Commentary: Should I work for this company?

You need to ask yourself more questions before you have an answer.

The summer is a time of endings and beginnings.

We’re about to enroll the Darden School of Business’s Class of 2016, among whom many students are looking to end one career path and embark on another. Alumni I’ve been speaking with recently, took vacations, found the time to stop and reflect, and confronted the itch to change employers. And for the Darden Class of 2015, who have had summer internships, this week is probably the closing act: Companies will start to make full-time offers.

Common to all of these groups is a fundamental question: Should I work for this company?

Let me help you reflect on this.

How not to decide

Start by dispensing with some of the most frequently heard — and worst — reasons to sign on, such as money, power, fame, convenience or lifestyle. Mind you, these aren’t trivial; and a partner or mentor may place them at the head of the parade. But these considerations can prompt one to make a decision that seems justified in the short run, but that in the long run may be regretted.

Where to start

The way to begin is to start with a sense of purpose, or intent or calling. As Stephen Covey once wrote, you must “start with the end in view.” For most of us, the “end” will amount to an intuition about the kind of impact one wants to make, the kind of legacy one would want to leave or the help one would want to give to others. If you have a vision or intuition about your “end” in view, everything else will be noise. As the Psalmist said, “Without a vision, the people wander.” If you don’t know where you’re going, any road will take you there.

The guiding principle

If you address the question of where to work with the end in view, then you get focused on how to get there. This focus drives you to one overarching principle: You should go where you believe that you can you do your best work. Thinking in terms of one’s “best work” helps to define priorities. I don’t mean to suggest that defining one’s focus and priorities is easy. But finding the signal despite the noise is indispensable to charting a course. Here’s some questions to guide you:

Go. Is now the time to go? Is your team depending on you to finish some vital work? Will you slam the door behind you, and leave bitter co-workers behind? Leaving well is one of the hardest challenges in a career.

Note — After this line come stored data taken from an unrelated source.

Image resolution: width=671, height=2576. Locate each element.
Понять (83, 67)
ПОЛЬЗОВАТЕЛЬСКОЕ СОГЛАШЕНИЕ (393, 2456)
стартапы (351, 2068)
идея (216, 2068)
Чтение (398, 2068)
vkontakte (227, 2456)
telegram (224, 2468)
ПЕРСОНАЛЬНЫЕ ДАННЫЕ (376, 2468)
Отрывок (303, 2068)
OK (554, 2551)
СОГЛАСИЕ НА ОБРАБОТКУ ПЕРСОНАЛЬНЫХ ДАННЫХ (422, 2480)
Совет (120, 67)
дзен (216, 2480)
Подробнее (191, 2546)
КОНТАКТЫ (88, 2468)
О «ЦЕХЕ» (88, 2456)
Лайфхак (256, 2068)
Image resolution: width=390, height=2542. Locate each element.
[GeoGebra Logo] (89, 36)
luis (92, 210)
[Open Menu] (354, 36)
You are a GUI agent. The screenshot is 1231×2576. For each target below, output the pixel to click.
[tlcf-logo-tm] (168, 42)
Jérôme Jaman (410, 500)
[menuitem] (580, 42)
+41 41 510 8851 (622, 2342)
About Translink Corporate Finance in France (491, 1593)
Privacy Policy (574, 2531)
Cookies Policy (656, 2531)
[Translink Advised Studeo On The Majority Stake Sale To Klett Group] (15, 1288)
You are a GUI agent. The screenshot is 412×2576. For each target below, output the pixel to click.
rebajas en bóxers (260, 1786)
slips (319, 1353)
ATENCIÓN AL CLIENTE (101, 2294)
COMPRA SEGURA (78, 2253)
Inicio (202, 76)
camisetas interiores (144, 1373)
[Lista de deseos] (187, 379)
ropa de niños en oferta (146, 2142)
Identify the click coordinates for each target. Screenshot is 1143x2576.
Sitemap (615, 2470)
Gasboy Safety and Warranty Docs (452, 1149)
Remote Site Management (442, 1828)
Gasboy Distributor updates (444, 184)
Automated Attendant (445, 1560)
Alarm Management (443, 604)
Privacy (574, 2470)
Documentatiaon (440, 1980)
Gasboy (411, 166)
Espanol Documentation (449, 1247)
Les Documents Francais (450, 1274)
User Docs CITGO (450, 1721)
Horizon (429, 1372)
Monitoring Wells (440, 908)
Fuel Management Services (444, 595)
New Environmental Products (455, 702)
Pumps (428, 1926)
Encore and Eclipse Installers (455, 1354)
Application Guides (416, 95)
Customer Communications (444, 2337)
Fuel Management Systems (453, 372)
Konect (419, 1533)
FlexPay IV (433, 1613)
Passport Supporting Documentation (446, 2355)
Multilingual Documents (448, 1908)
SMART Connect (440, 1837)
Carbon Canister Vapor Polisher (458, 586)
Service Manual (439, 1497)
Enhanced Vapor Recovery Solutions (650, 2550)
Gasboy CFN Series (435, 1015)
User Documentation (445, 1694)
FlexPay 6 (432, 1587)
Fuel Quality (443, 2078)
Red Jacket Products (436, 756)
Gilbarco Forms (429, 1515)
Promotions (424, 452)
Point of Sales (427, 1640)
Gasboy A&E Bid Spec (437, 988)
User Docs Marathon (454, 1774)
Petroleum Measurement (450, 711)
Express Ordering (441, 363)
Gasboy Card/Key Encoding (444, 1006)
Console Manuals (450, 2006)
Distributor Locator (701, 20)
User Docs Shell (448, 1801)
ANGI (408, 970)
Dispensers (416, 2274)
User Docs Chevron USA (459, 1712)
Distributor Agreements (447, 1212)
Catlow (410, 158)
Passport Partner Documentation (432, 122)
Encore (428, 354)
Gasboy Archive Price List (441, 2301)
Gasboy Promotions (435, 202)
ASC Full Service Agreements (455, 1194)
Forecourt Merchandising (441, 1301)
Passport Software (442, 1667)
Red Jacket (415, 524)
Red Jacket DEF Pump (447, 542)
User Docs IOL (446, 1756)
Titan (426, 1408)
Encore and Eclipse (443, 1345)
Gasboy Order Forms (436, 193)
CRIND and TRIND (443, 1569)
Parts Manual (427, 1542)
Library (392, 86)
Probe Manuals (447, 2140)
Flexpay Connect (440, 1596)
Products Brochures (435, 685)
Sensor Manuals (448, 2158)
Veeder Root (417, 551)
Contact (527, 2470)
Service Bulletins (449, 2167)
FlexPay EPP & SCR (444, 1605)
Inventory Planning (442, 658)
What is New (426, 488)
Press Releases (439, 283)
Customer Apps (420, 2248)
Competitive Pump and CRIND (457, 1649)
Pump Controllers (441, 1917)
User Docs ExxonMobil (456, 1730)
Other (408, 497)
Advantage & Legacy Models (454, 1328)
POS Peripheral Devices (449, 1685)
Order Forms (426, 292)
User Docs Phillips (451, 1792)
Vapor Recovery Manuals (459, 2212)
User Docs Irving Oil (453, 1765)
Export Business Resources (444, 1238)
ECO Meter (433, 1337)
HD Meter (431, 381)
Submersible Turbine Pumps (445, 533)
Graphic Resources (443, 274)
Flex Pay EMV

Where. In what sense is your best work you contingent on a place? Is it a physical location, close to friends and family? A virtual space that grants you connectivity to people who amplify your talents? A spiritual space that gets you in the zone for great work?

You. Are you waiting for someone else to decide for you? You must own the issue. Are you straining over the decision because you simply don’t want to face it?

Believe. This takes courage. When you decide to work for a company you must embrace a lot of uncertainty about the industry, company, your supervisor, and even yourself. There may be good cause for doubts, and perhaps some fears. Ultimately, to decide requires a stroke of faith.

Work. What is the work that you want to do? Like to do? Are prepared to do? Will this company let you do it? Or at least grow into it? And let’s not define “work” too narrowly. Your life’s work could also include serving a community, nurturing loved ones, or repairing some nagging interpersonal problem. Think about the balance of all of these possible demands over the course of your life.

Best. This is the most important word in the whole question. You shouldn’t settle for just any old work. Life is too short for that. The notion of “best” should trigger some deep reflection on how you define success. If you start with some sense of the end in view, your best work will start to define itself.

Conclusion

“You should go where you believe that you can do your best work.” Spoken plainly, this principle seems obvious, hardly a slap-the-forehead insight. Yet in my decades of working with students, alums, and searchers of all kinds, I observe how slowly people come around to this conclusion.

It is better to start with the end in view. That way, the steps to get there tend to define themselves.

Robert F. Bruner is dean of the University of Virginia’s Darden School of Business. This column was adapted from his blog.